[SageMaker] Add README for pipelines and other small fixes

awslabs · Dec 10, 2024 · aebc24a · aebc24a
1 parent d044907
commit aebc24a
Show file tree

Hide file tree

Showing 3 changed files with 251 additions and 33 deletions.
diff --git a/sagemaker/pipeline/README.md b/sagemaker/pipeline/README.md
@@ -0,0 +1,195 @@
+# GraphStorm SageMaker Pipeline
+
+This project provides a set of tools to create and execute SageMaker pipelines for GraphStorm, a library for large-scale graph neural networks. The pipeline automates the process of graph construction, partitioning, training, and inference using Amazon SageMaker.
+
+## Table of Contents
+
+1. [Overview](#overview)
+2. [Prerequisites](#prerequisites)
+3. [Project Structure](#project-structure)
+4. [Installation](#installation)
+5. [Usage](#usage)
+   - [Creating a Pipeline](#creating-a-pipeline)
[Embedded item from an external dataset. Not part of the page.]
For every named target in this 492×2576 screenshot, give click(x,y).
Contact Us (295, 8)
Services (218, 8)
+   - [Executing a Pipeline](#executing-a-pipeline)
+6. [Pipeline Components](#pipeline-components)
+7. [Configuration](#configuration)
+8. [Advanced Usage](#advanced-usage)
+9. [Troubleshooting](#troubleshooting)
+
+## Overview
+
+This project simplifies the process of running GraphStorm workflows on Amazon SageMaker. It provides scripts to:
+
+1. Define and create SageMaker pipelines for GraphStorm tasks
+2. Execute these pipelines with customizable parameters
+3. Manage different stages of graph processing, including construction, partitioning, training, and inference
+
+## Prerequisites
+
+- Python 3.8+
+- AWS account with appropriate permissions. See the official
+  [SageMaker AI](https://docs.aws.amazon.com/sagemaker/latest/dg/build-and-manage-access.html) docs
+  for detailed permissions needed to create and run SageMaker Pipelines.
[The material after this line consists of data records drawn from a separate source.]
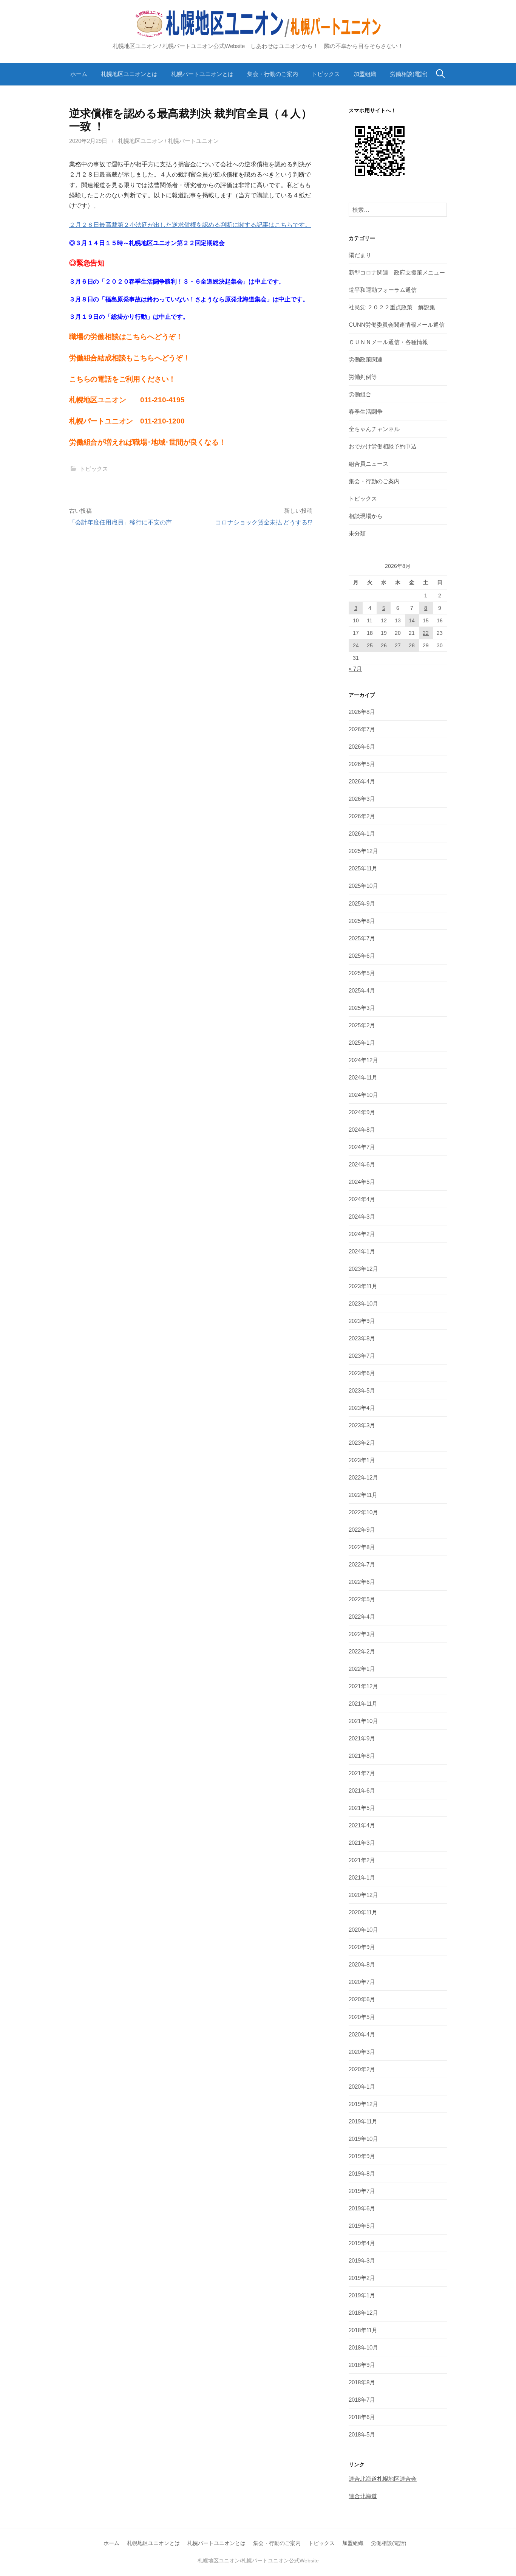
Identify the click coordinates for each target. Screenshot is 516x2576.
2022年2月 (362, 1651)
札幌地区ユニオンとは (129, 74)
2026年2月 (362, 816)
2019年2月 (362, 2278)
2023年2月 (362, 1442)
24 (356, 645)
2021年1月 (362, 1877)
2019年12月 (363, 2104)
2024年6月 (362, 1164)
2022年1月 (362, 1669)
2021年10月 (363, 1721)
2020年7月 (362, 1982)
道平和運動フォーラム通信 (383, 290)
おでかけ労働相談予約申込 (383, 446)
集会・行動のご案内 (272, 74)
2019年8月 (362, 2173)
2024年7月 (362, 1147)
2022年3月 (362, 1634)
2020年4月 (362, 2034)
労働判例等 (363, 377)
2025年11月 (363, 868)
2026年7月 (362, 729)
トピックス (326, 74)
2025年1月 (362, 1042)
+- Familiarity with SageMaker AI and
+  [SageMaker Pipelines](https://docs.aws.amazon.com/sagemaker/latest/dg/pipelines.html).
+- Basic understanding of graph neural networks and GraphStorm
+
+## Project Structure
+
+The project consists of three main Python scripts:
+
+1. `create_sm_pipeline.py`: Defines the structure of the SageMaker pipeline
+2. `pipeline_parameters.py`: Manages the configuration and parameters for the pipeline
+3. `execute_pipeline.py`: Executes created pipelines
+
+## Access code and install dependencies
+
+1. Clone the GraphStorm repository:
+   ```
+   git clone https://github.com/awslabs/graphstorm.git
+   cd graphstorm/sagemaker/pipeline
+   ```
+
+2. Install the required dependencies:
+   ```
+   pip install sagemaker boto3
+   ```
+
+## Usage
+
+### Creating a Pipeline
+
+To create a new SageMaker pipeline for GraphStorm:
+
+```bash
+python create_sm_pipeline.py \
+    --role arn:aws:iam::123456789012:role/SageMakerRole \
+    --region us-west-2 \
+    --graphstorm-pytorch-image-url 123456789012.dkr.ecr.us-west-2.amazonaws.com/graphstorm:sm-cpu \
+    --instance-count 2 \
+    --jobs-to-run gconstruct train inference \
+    --graph-name my-graph \
+    --graph-construction-config-filename my_gconstruct_config.json \
+    --input-data-s3 s3://input-bucket/data \
+    --output-prefix-s3 s3://output-bucket/results \
+    --train-inference-task node_classification \
+    --train-yaml-s3 s3://config-bucket/train.yaml
+```
+
+This command creates a new pipeline with the specified configuration. The pipeline will
+include one GConstruct job, one training job and one inference job.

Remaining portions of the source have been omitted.